▶ **Required task 1**: Pick out each line of the listing below that contains the word "height".
────
One of the items I read today was that CMP is considering limiting the media passes sold next year. I met a ton of awesome people at GDC this year, but probably two-thirds of them were either media of some sort (and usually of publications I’ve never heard of) or students. The theme of the event was”Learn. Network. Inspire.” Now, it’s great that I provide advice and guidance for students and I don’t mind doing it (I met a lot of cool students), but the point of me going was to learn, network with and be inspired by other industry folks. I almost think there should be a separate GDC for students and recruiters.
────
▶ **Required task 2**:
Answer these questions from the GDC passage above, one per line:
(a) What is CMP considering limiting next year?
(b) What was the theme of the event?
(c) What does the writer think there should almost be a separate GDC for?
────
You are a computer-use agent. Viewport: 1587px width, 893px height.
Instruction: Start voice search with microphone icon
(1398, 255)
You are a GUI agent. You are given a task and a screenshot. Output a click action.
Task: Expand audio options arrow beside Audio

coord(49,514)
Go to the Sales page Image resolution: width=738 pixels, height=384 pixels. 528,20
────
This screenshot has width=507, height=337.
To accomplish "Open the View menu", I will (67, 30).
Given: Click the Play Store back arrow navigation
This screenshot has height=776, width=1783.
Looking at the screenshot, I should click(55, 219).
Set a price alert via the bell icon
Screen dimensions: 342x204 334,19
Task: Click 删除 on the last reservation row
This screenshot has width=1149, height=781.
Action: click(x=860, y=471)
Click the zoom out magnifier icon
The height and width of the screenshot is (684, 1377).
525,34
────
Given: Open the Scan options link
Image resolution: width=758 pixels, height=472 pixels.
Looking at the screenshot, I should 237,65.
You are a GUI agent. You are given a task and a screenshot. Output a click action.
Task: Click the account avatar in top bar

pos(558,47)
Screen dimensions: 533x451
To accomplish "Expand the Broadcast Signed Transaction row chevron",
────
▶ **Result 1**:
You are a computer-use agent. Viewport: 1587px width, 893px height.
Go to the Sales page Image resolution: width=738 pixels, height=384 pixels. 528,20
This screenshot has width=507, height=337.
This screenshot has height=776, width=1783.
This screenshot has width=1149, height=781.
The height and width of the screenshot is (684, 1377).
Image resolution: width=758 pixels, height=472 pixels.

▶ **Result 2**:
(a) The media passes sold.
(b) "Learn. Network. Inspire."
(c) Students and recruiters.